As a municipality, the Town of Esopus prides itself upon being 40 miles square, hosting a population of 9,500 and being bordered on three sides by water (the Hudson River to the east, the Rondout Creek on the north and the Wallkill River to the west). Its official website touts a mix of terrains, from hemlock-shrouded ponds and lakes, stone-studded and grass-softened creeks and streams and lush woodlands to wide lawnlike fields and clearings, small mountains and striking views in all directions. It notes being home to the likes of naturalist John Burroughs and human rights advocate Sojourner Truth, as well as countless artists and writers and even a presidential candidate: Alton Parker.
Most important, for its bicentennial celebration purposes, is the fact that Esopus – like all our local towns – is made up of a host of hamlets, some large, some blink-and-they’re-gone small: places like Sleightsburgh, Connelly, New Salem and St. Remy along the Rondout; Rifton and Dashville to the west, bordering the Wallkill; the long spread of recently reviving Port Ewen along the Hudson; and, farther south along the river flats and their inner line of rising hills, Esopus, Ulster Park, West Park and Union Center.
“The Town of Esopus has so much to offer our residents and visitors: historic homes and sites, vineyards, apple orchards, fishing, parks and preserves, museums and educational fare and many fine shops, restaurants and farmstands,” the town’s website says. “During the 18th century the Town of Esopus was part of the Esopus colony, the third Dutch settlement in America. The name Esopus was derived from the local Native American language meaning ‘land of flowing water and high banks…’ Join us at events celebrating the historical and natural heritage of the past 200 years! Look forward to narrated bus tours of the Town of Esopus, concerts, picnics, library events, parades, museum exhibits and other townwide activities!”
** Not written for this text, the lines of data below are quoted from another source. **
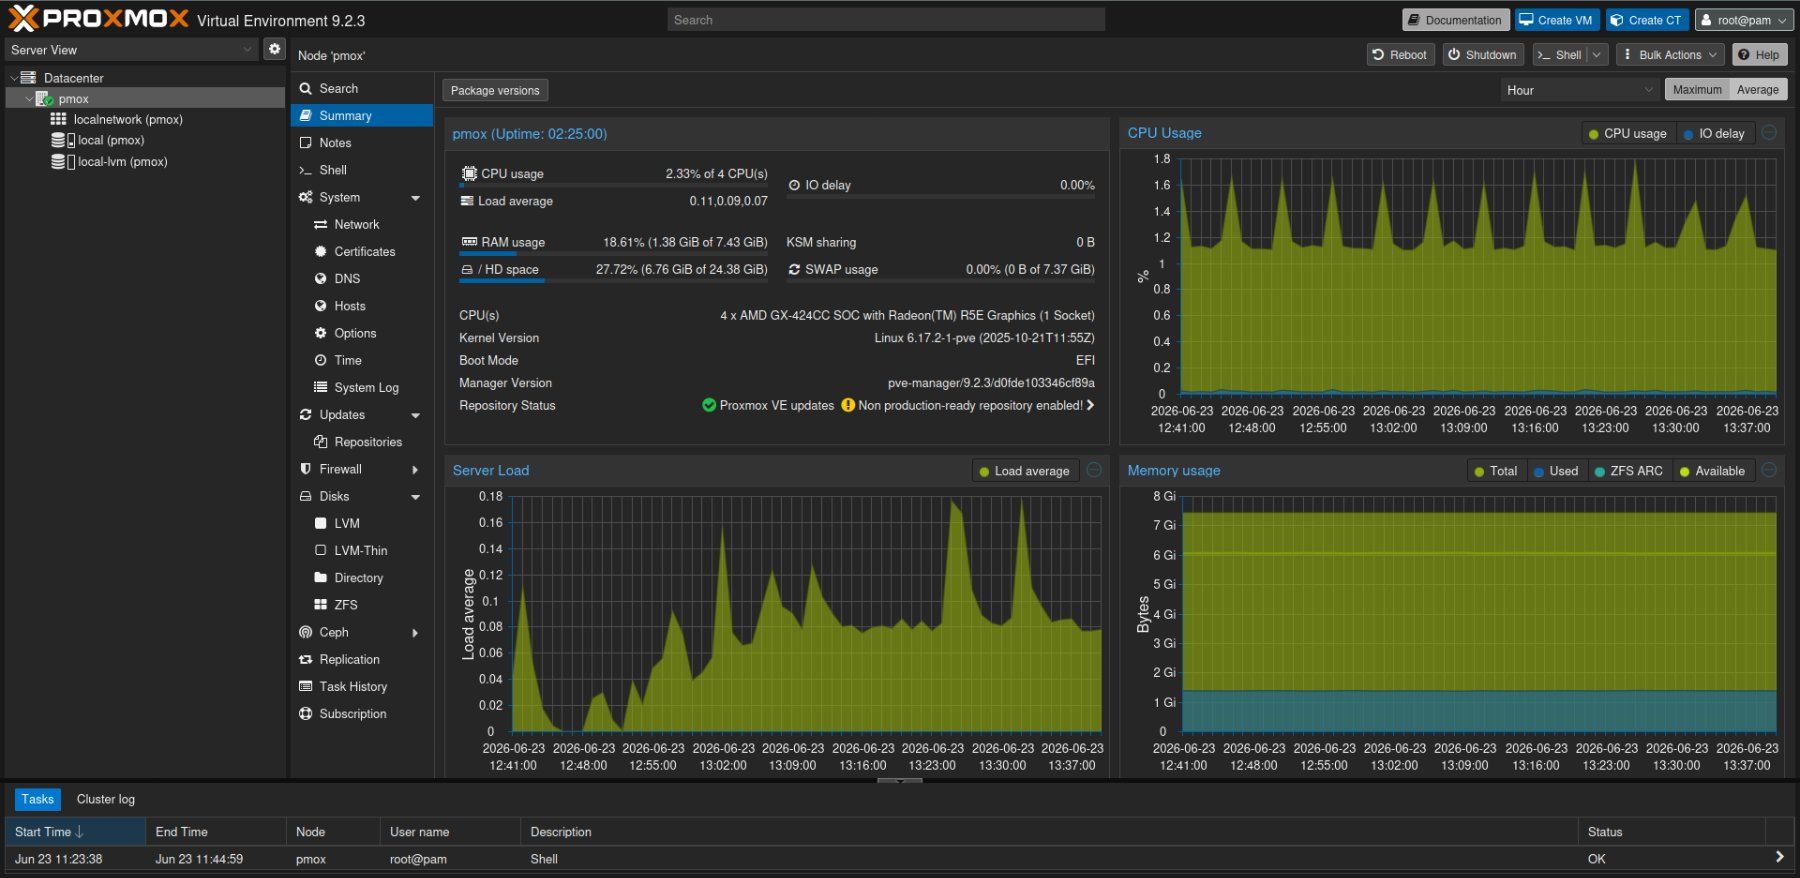Open the Task History list
This screenshot has width=1800, height=878.
click(352, 687)
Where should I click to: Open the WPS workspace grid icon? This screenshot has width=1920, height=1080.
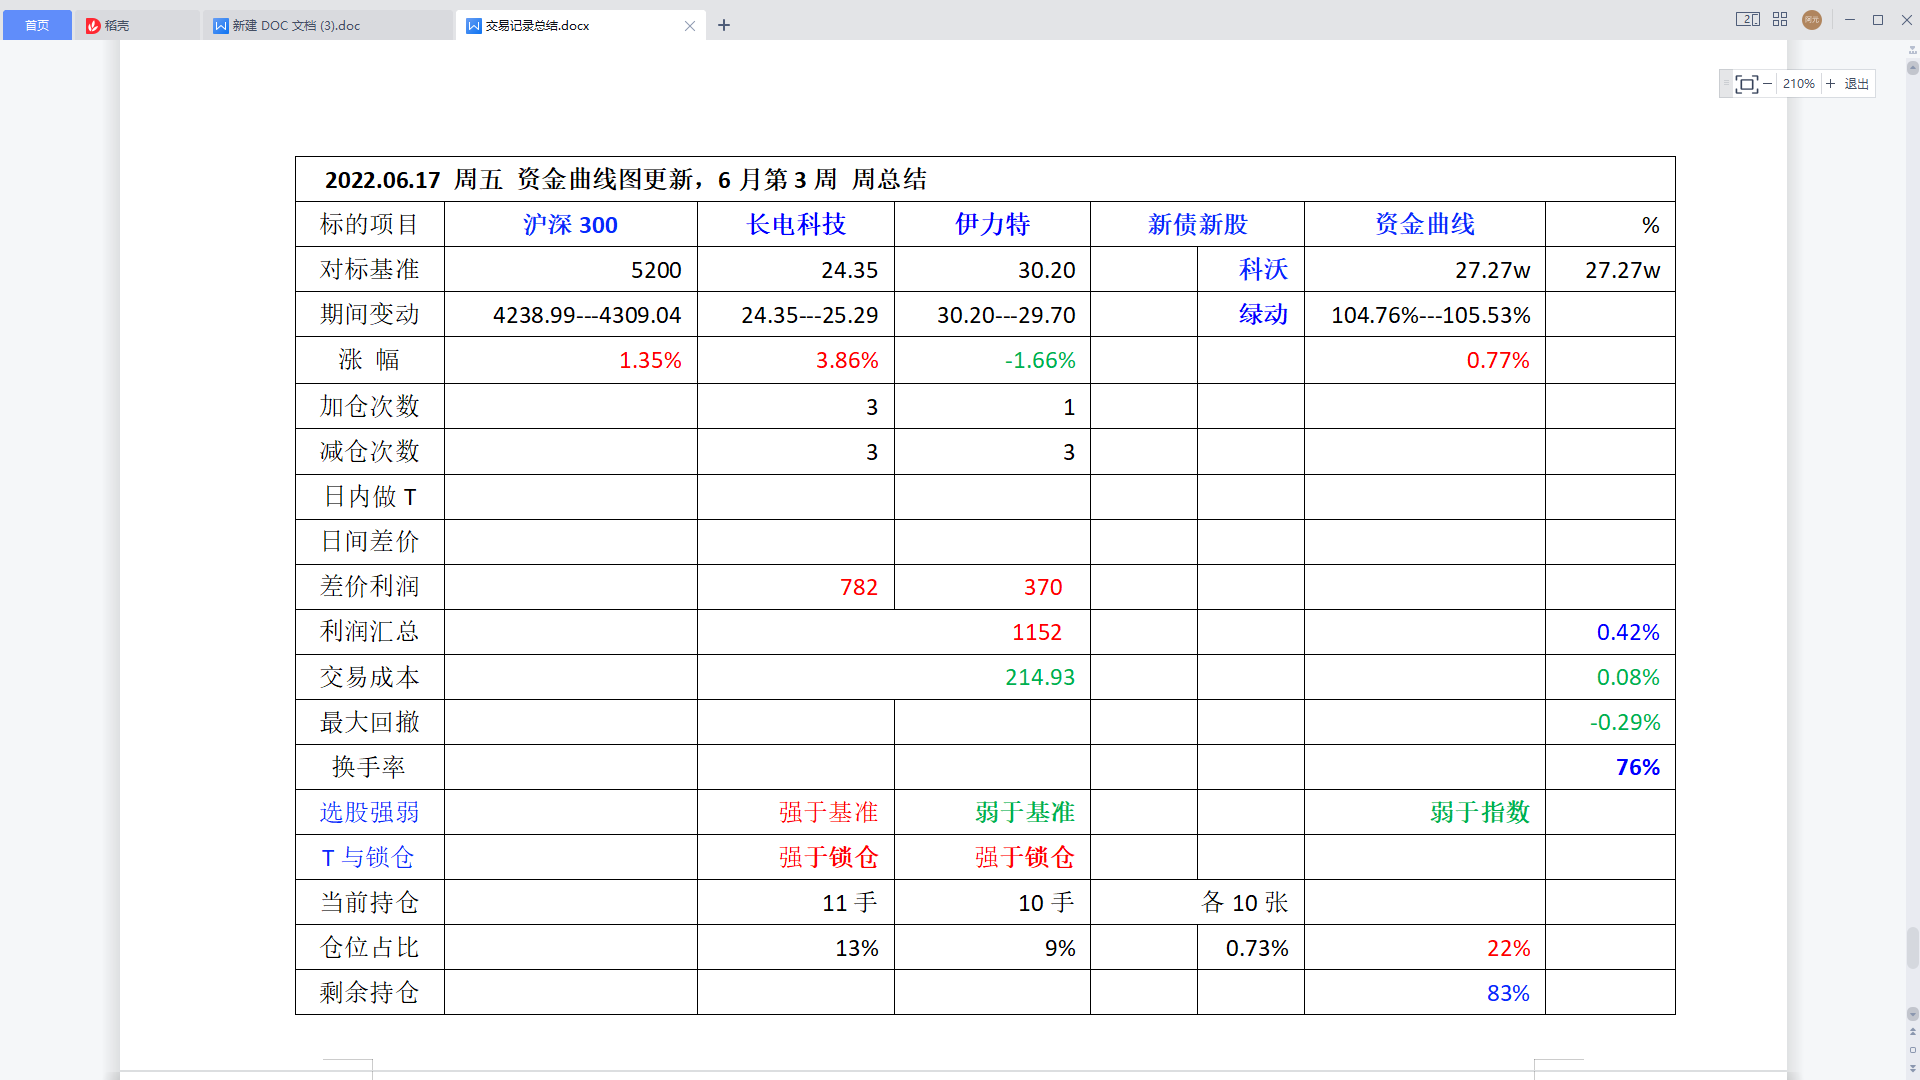(x=1779, y=19)
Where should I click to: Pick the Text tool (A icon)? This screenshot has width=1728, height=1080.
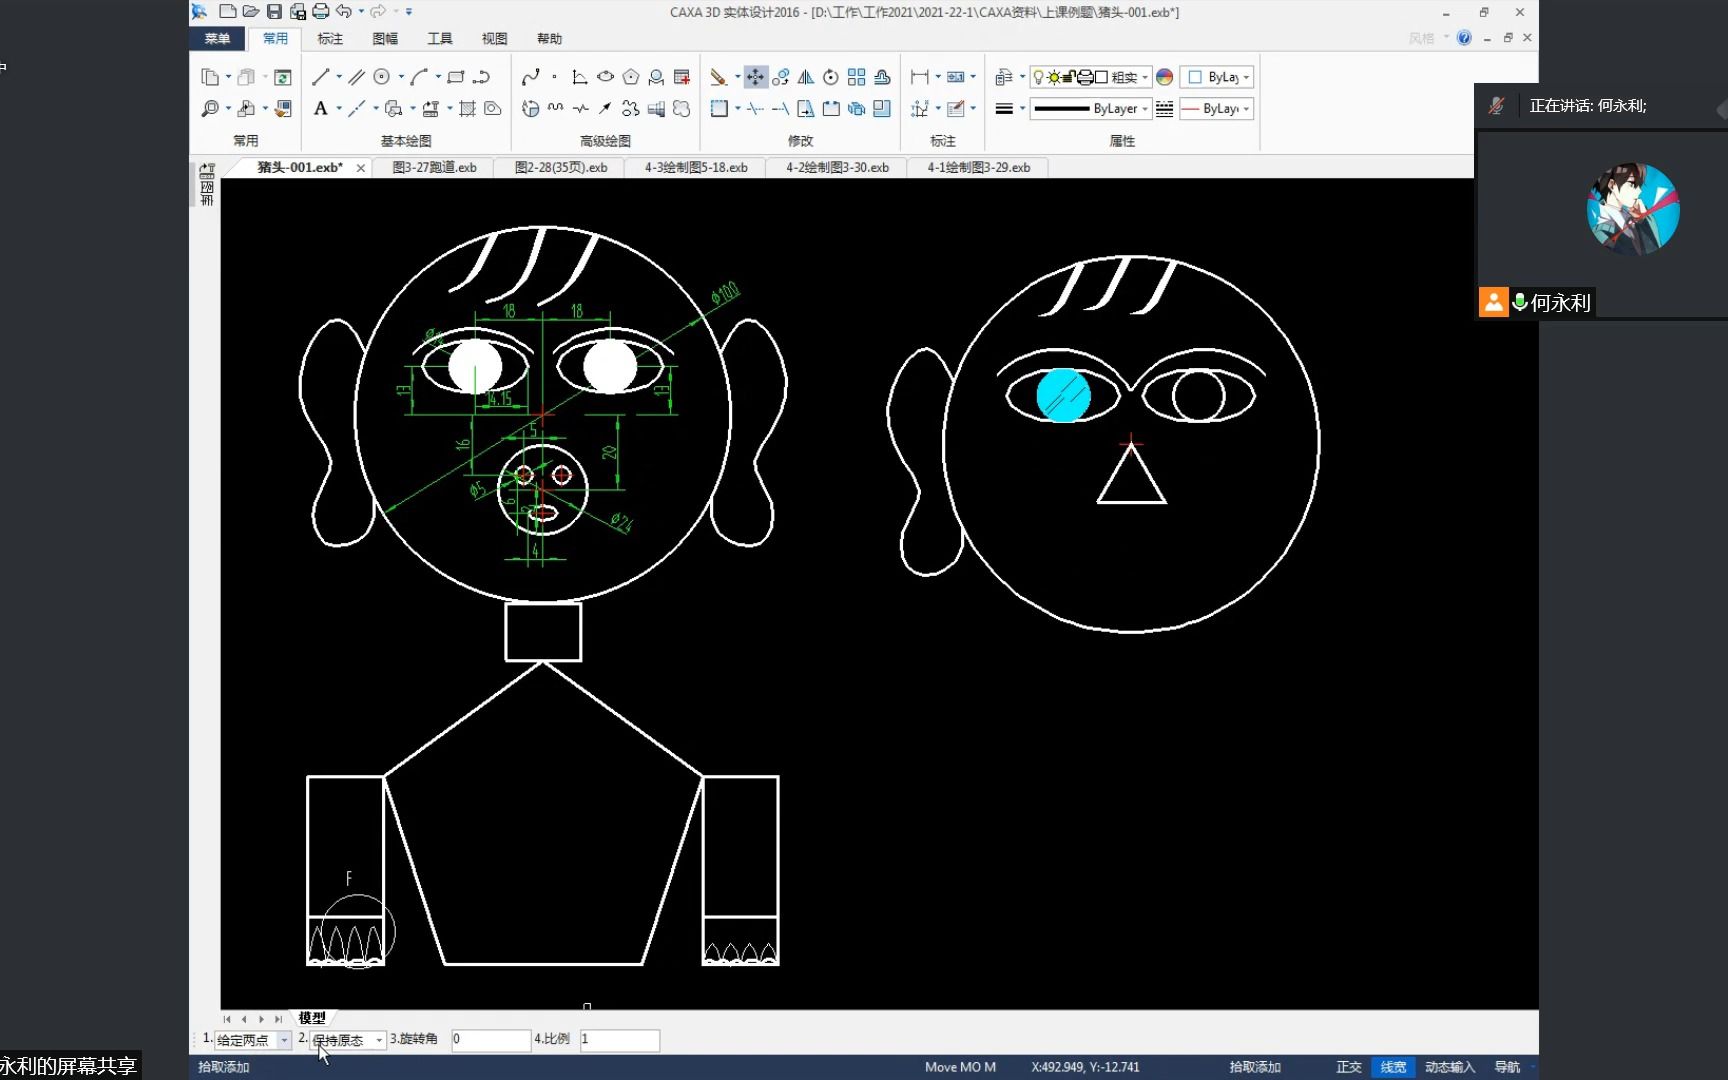pos(320,108)
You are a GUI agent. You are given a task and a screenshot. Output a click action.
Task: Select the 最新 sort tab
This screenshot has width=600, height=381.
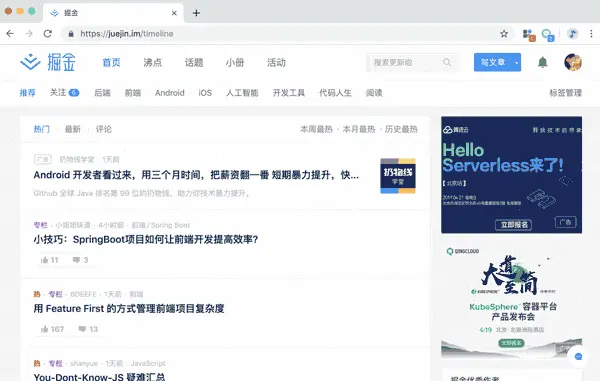[73, 129]
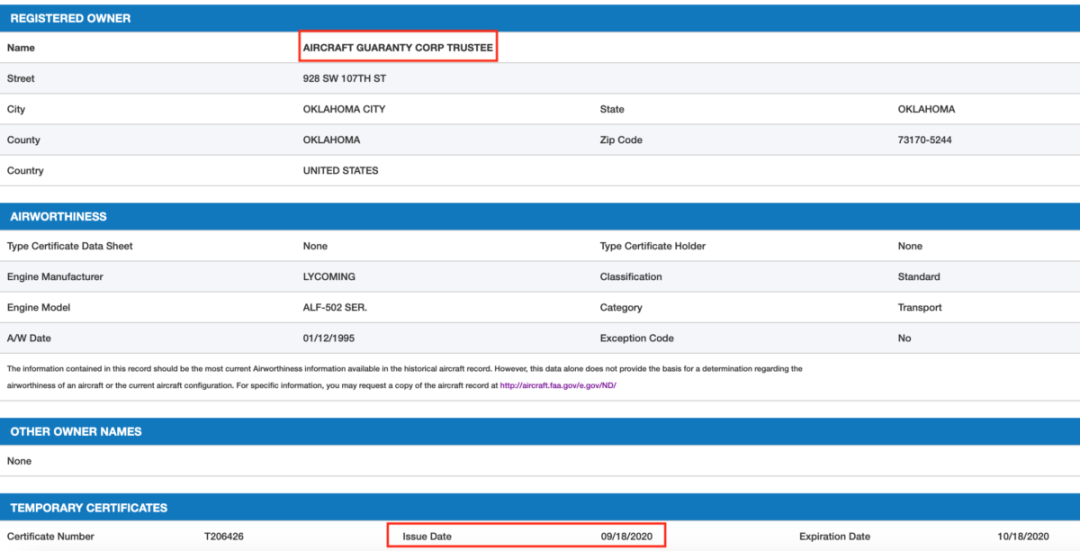Click the Transport category value
The image size is (1080, 551).
tap(920, 308)
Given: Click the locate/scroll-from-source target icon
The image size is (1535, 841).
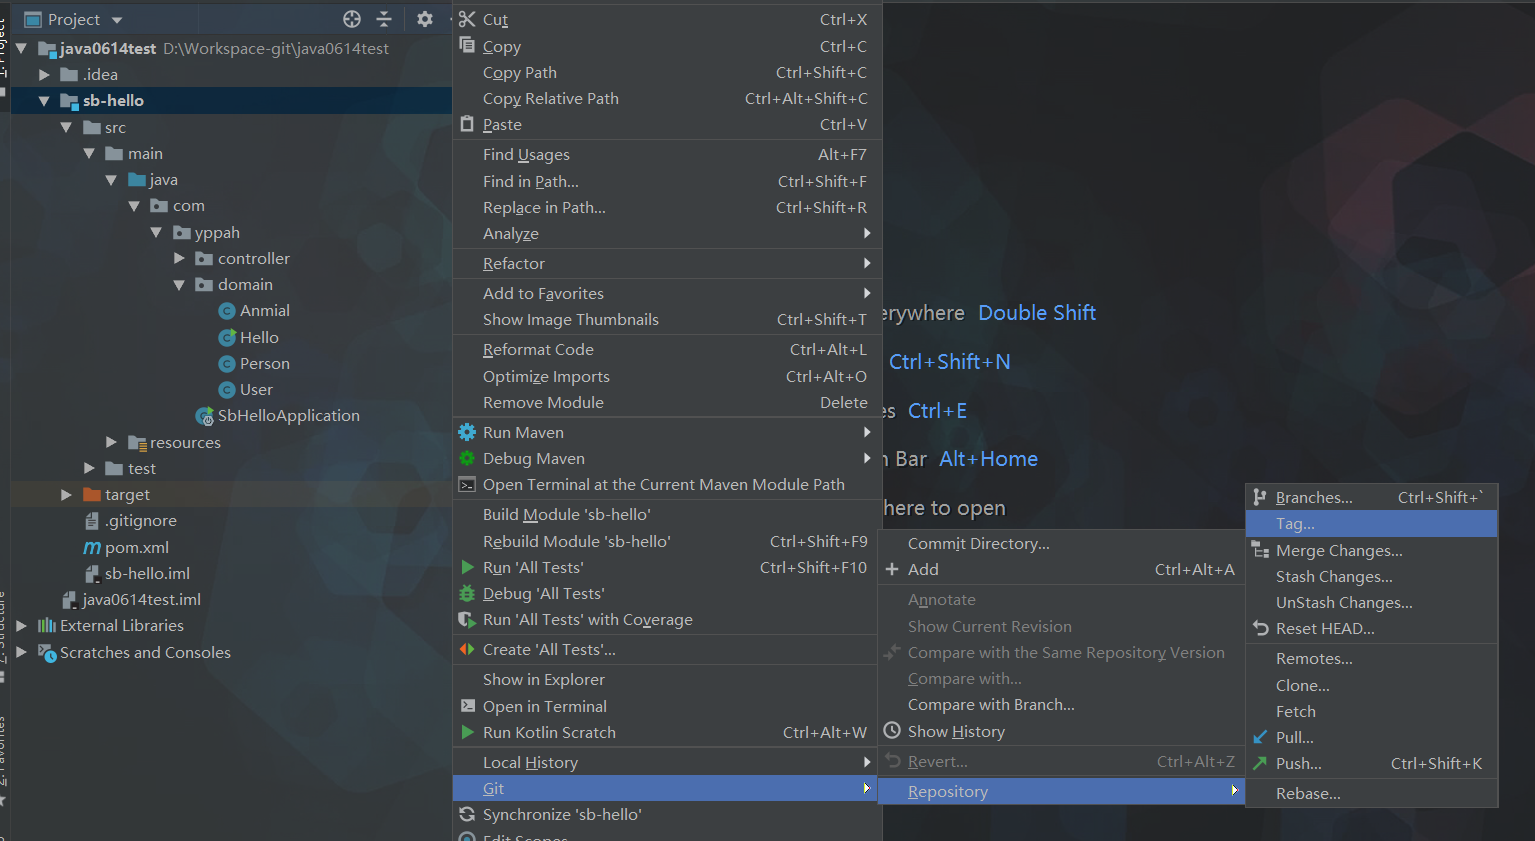Looking at the screenshot, I should pos(351,19).
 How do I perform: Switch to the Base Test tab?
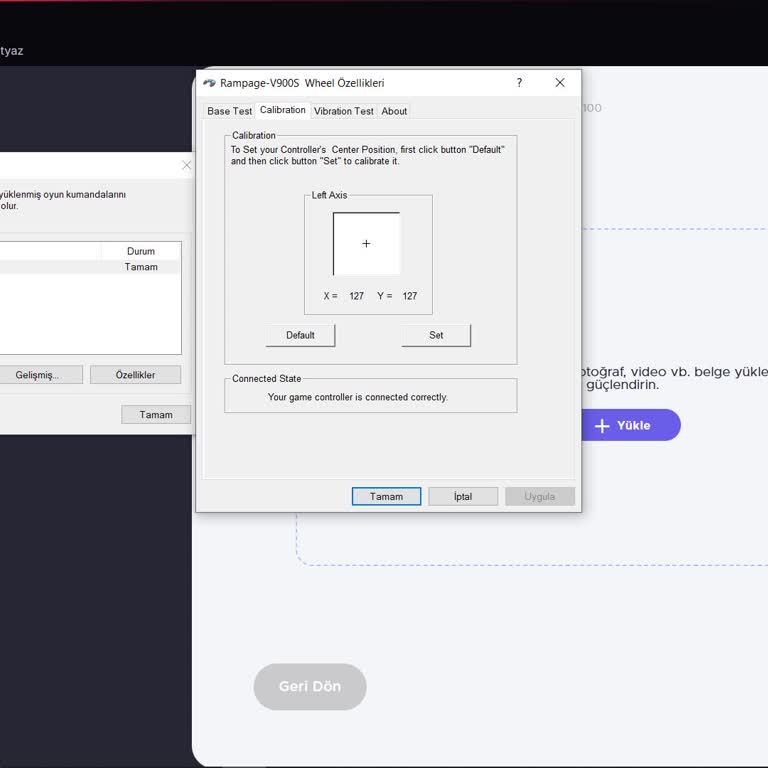229,111
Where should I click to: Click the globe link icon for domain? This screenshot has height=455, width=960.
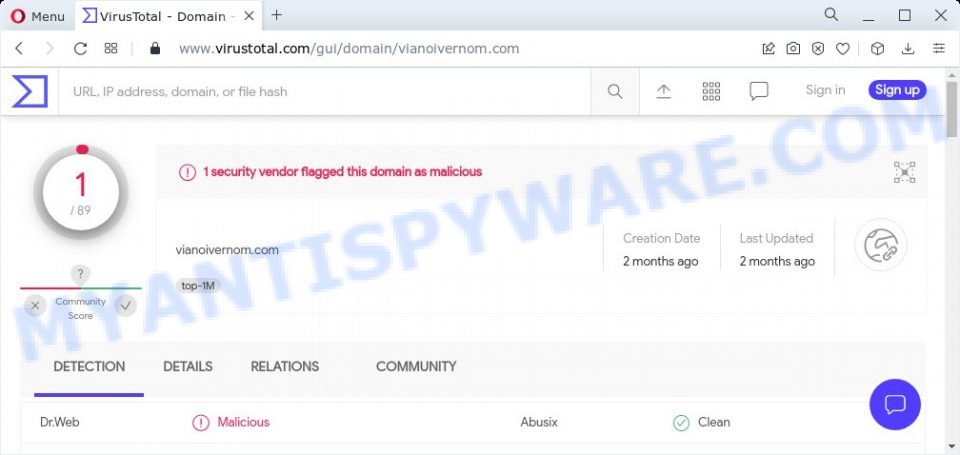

Things kick off this Saturday, June 4 with a Wallkill River Canoe & Kayak Paddle starting at Perrine’s Bridge and the Woodcrest Community near Rifton (visit www.esopuspreservation.org for full info) and a “River Day” focus on the town at the Hudson River Maritime Museum across the Creek in Kingston to the north; details are at www.hrmm.org. On Sunday, June 5 the fabulous Klyne Esopus Museum along Route 9W south of Port Ewen opens the exhibit “200 Years of Life in Esopus”; visit www.klyneesopusmuseum.org.
Things continue from there all summer long. On Tuesday, June 14 at 11 a.m., a newly designed Town of Esopus flag will be raised at the Town Hall in Port Ewen. On Saturday, June 18 at 12 noon, there will be a Strawberry Social at the Klyne Esopus Museum, including a special showing of the 1959 film Celebrating 150 Years of Esopus. That same day offers the season opening of the Esopus Meadows Lighthouse, with tours departing the Hudson River Maritime Museum at 1 p.m. sharp, as well as a Fathers’ Day Family Fun event at the Town of Esopus Library; visit www.esopuslibrary.org.
Headless Horseman Hayrides, on Route 9W, has a special garden with tours, open June 19 to July 2. There’s going to be a Bicentennial Concert and Picnic at Freer Beach in Port Ewen on June 25, and a historical walk of that same community on July 9. There will be more paddles of the town’s various waterways (and borders) on July 16, August 20 and September 17. On July 31 there will be an outdoor mass and on August 2 an Army Division Band concert, again in Freer Park. A September 24 Fall Fair all around town will lead up to a massive finale on October 1, complete with model tugboat auctions and more town tours. Keep abreast of all that’s going on by checking the town’s website at www.esopus.com/bic_events.html.